Aim of the exercise: Pull out each line in the data below that contains the word "click", and copy those lines unchanged.

Target pointing data
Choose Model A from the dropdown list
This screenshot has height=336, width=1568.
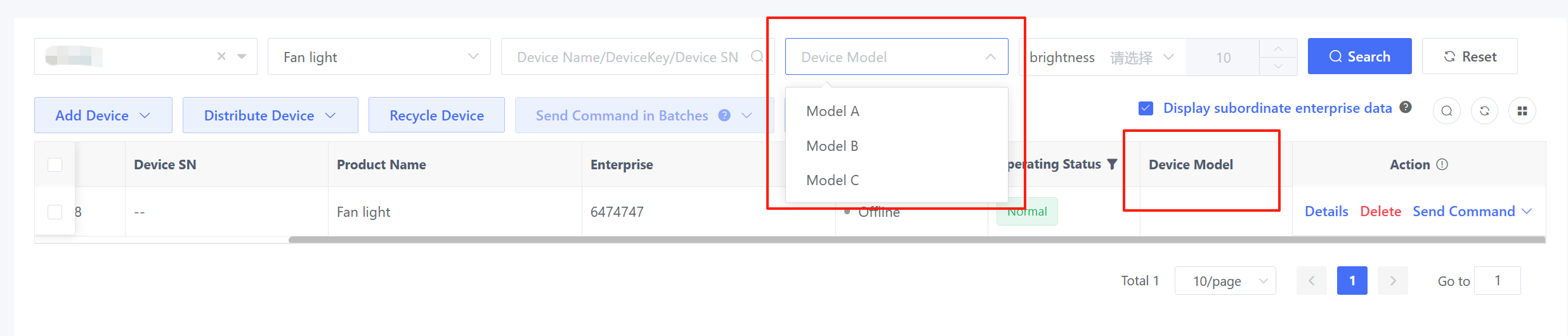pos(832,112)
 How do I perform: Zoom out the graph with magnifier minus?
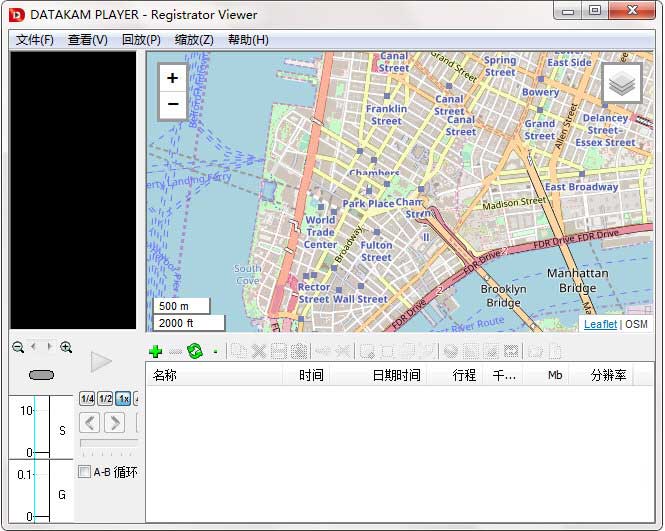coord(18,347)
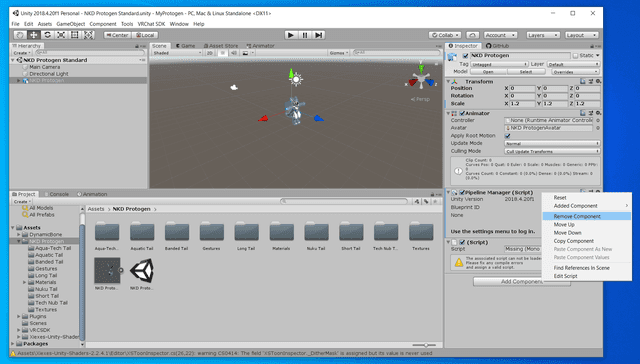Toggle the Static checkbox
Image resolution: width=640 pixels, height=364 pixels.
point(576,55)
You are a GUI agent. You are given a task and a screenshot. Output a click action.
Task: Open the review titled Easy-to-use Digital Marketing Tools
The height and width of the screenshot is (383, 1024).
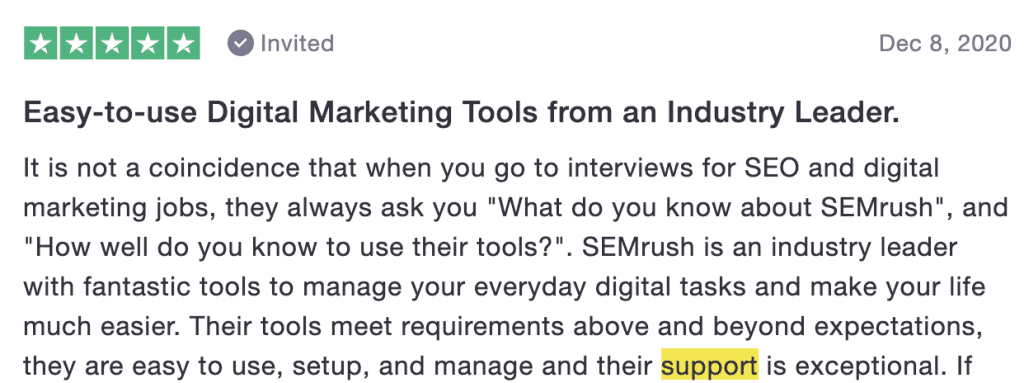[461, 114]
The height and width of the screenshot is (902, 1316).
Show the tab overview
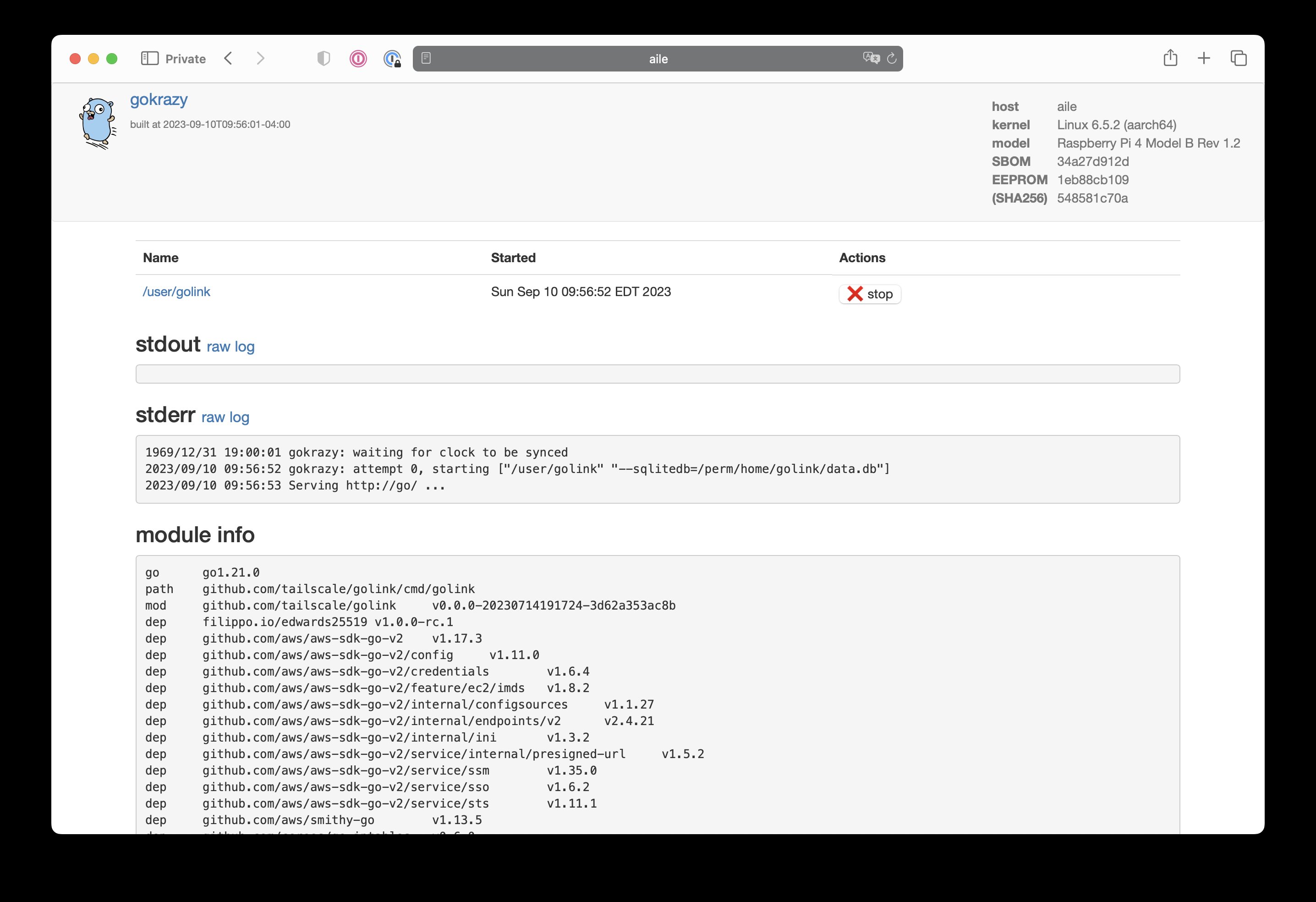(1239, 58)
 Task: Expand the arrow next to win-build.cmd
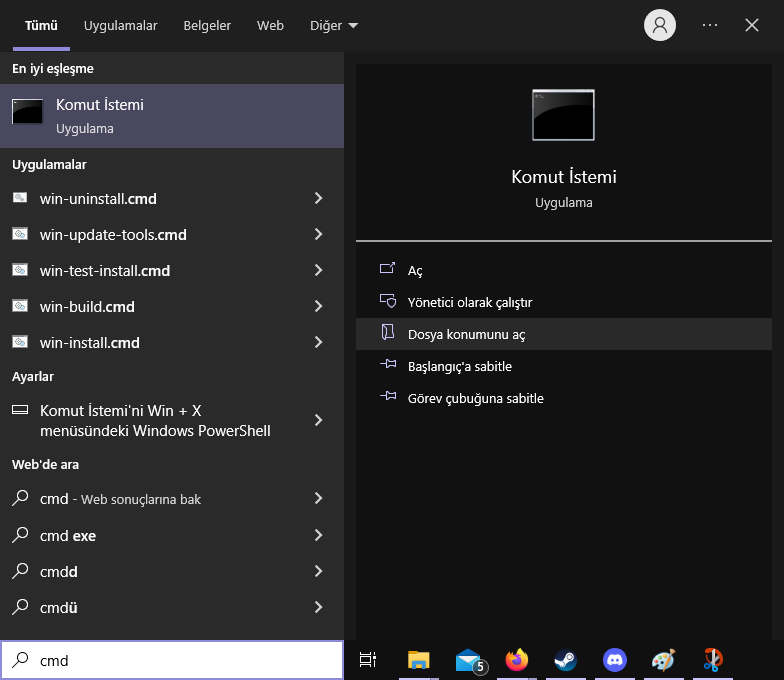pos(318,307)
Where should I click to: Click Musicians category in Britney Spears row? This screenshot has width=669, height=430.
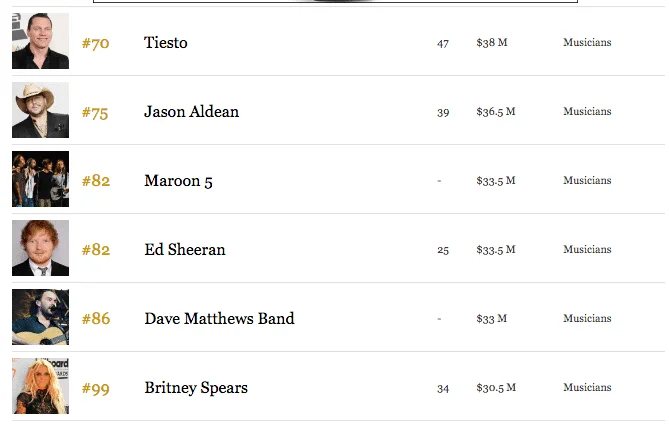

Answer to this problem:
You are a GUI agent. You are given a task and a screenshot. Output a click action.
Where should I click to: Click Musicians category in Britney Spears row? This screenshot has width=669, height=430.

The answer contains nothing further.